## Set task
Echo every line, unchanged, from the one containing "You are a GUI" down through the one containing "pyautogui.click(x=2374, y=1087)", both ends included.

## Dataset content
* start *

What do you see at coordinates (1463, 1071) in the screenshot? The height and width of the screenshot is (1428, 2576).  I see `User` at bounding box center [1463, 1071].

* end *
* start *

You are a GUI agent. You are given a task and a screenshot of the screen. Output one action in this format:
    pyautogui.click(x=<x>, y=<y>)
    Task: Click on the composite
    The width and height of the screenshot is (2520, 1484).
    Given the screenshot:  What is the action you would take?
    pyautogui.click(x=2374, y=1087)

* end *
* start *

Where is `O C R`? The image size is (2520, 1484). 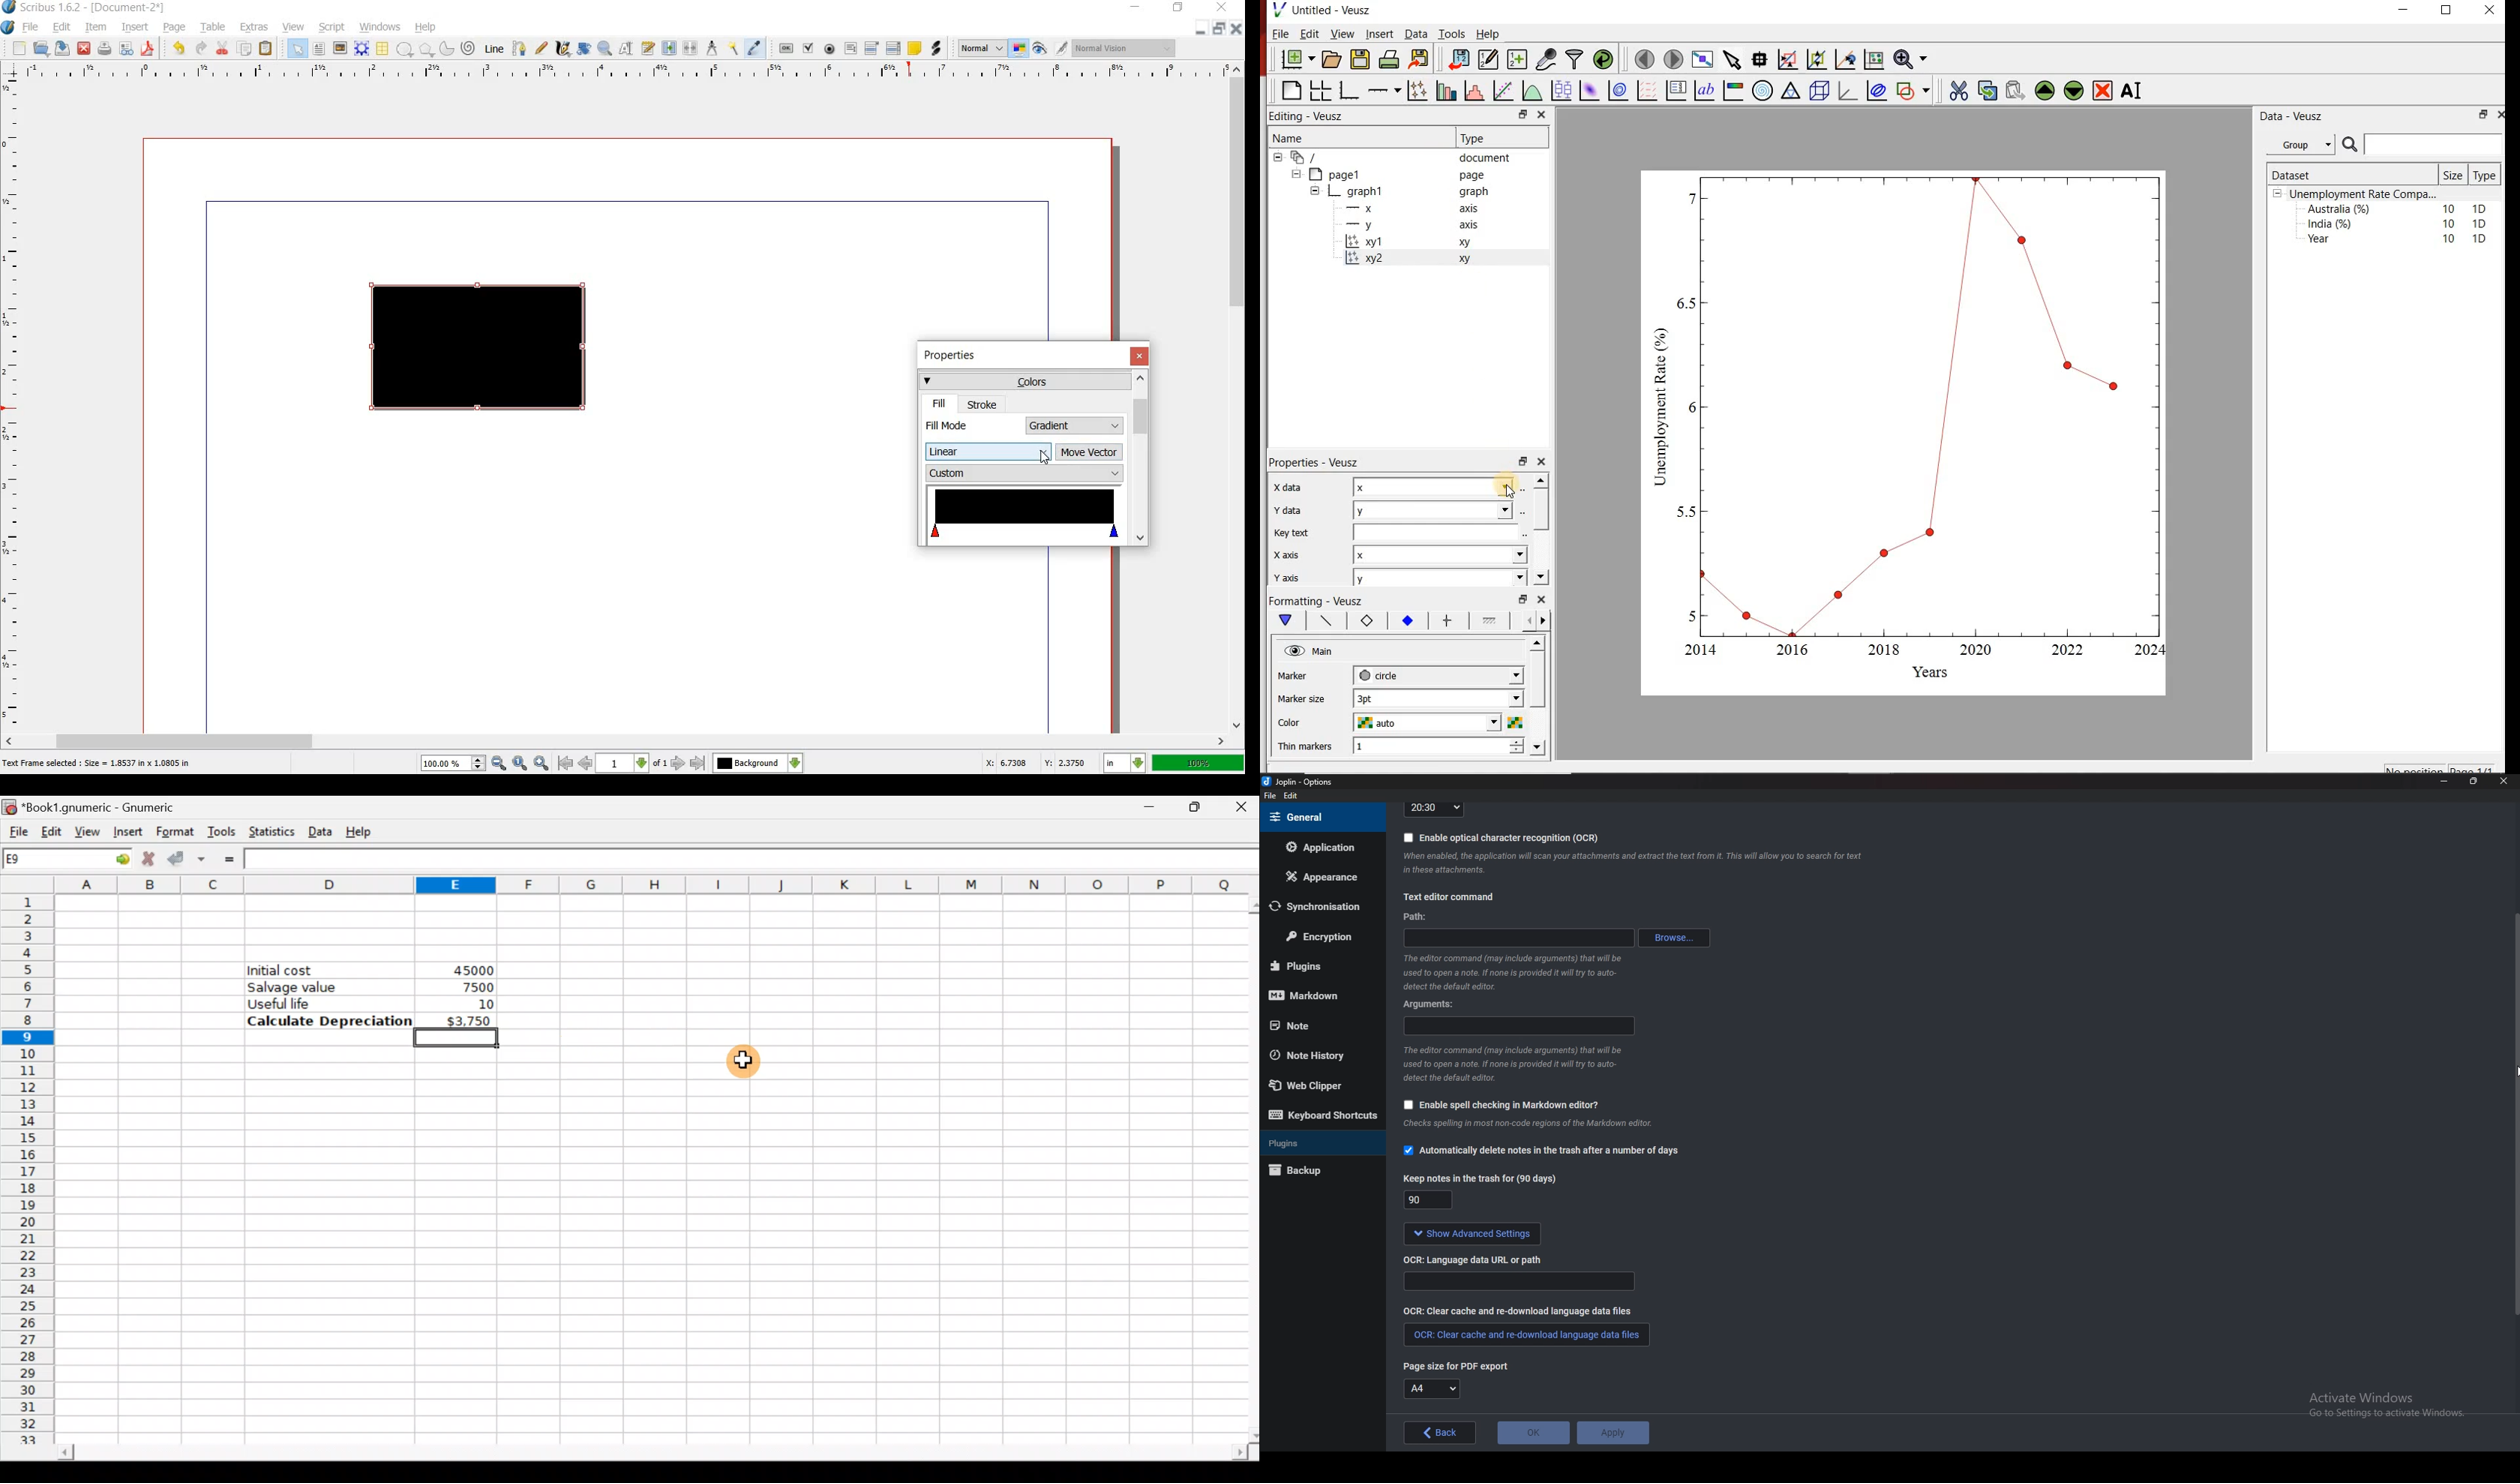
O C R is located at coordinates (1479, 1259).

* end *

## The response
You are a GUI agent. You are given a task and a screenshot of the screen. Output one action in this format:
    pyautogui.click(x=<x>, y=<y>)
    Task: Click on the composite
    The width and height of the screenshot is (2520, 1484).
    Given the screenshot:  What is the action you would take?
    pyautogui.click(x=2374, y=1087)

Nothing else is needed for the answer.